(Stored items)
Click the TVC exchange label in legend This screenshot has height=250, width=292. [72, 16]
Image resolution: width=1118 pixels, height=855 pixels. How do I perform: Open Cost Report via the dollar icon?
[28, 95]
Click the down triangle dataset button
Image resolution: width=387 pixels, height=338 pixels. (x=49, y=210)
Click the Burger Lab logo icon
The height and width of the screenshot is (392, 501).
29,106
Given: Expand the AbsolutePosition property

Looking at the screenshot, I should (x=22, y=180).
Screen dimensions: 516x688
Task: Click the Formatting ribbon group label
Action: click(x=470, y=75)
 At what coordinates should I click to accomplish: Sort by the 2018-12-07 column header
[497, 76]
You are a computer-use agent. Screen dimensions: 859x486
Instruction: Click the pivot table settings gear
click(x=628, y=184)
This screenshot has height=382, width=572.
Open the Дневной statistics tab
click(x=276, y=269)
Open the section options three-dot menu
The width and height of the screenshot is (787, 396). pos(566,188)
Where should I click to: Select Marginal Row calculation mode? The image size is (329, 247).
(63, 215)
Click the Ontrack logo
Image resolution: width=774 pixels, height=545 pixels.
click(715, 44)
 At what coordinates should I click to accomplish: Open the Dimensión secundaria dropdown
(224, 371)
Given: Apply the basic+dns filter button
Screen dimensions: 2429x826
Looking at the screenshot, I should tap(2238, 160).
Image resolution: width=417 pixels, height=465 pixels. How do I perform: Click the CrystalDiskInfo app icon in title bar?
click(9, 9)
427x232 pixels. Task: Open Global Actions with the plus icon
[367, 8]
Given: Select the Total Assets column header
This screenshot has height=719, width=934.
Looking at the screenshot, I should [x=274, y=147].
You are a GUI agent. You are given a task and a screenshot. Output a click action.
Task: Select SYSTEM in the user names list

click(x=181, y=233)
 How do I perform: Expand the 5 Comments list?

*What this task involves*
The span to print begins at the line containing "Click the Burger Lab logo icon" and ends at the final line of the entries; print it exactly and print nothing else.

*Task solution*
Click the Burger Lab logo icon
The height and width of the screenshot is (392, 501).
29,106
Given: Expand the AbsolutePosition property

Looking at the screenshot, I should (x=22, y=180).
Screen dimensions: 516x688
Task: Click the Formatting ribbon group label
Action: click(x=470, y=75)
 At what coordinates should I click to accomplish: Sort by the 2018-12-07 column header
[497, 76]
You are a computer-use agent. Screen dimensions: 859x486
Instruction: Click the pivot table settings gear
click(x=628, y=184)
This screenshot has height=382, width=572.
Open the Дневной statistics tab
click(x=276, y=269)
Open the section options three-dot menu
The width and height of the screenshot is (787, 396). pos(566,188)
Where should I click to: Select Marginal Row calculation mode? The image size is (329, 247).
(63, 215)
Click the Ontrack logo
Image resolution: width=774 pixels, height=545 pixels.
click(715, 44)
 At what coordinates should I click to accomplish: Open the Dimensión secundaria dropdown
(224, 371)
Given: Apply the basic+dns filter button
Screen dimensions: 2429x826
Looking at the screenshot, I should tap(2238, 160).
Image resolution: width=417 pixels, height=465 pixels. How do I perform: Click the CrystalDiskInfo app icon in title bar?
click(9, 9)
427x232 pixels. Task: Open Global Actions with the plus icon
[367, 8]
Given: Select the Total Assets column header
This screenshot has height=719, width=934.
Looking at the screenshot, I should [x=274, y=147].
You are a GUI agent. You are given a task and a screenshot. Output a click action.
Task: Select SYSTEM in the user names list

click(x=181, y=233)
 How do I perform: Expand the 5 Comments list?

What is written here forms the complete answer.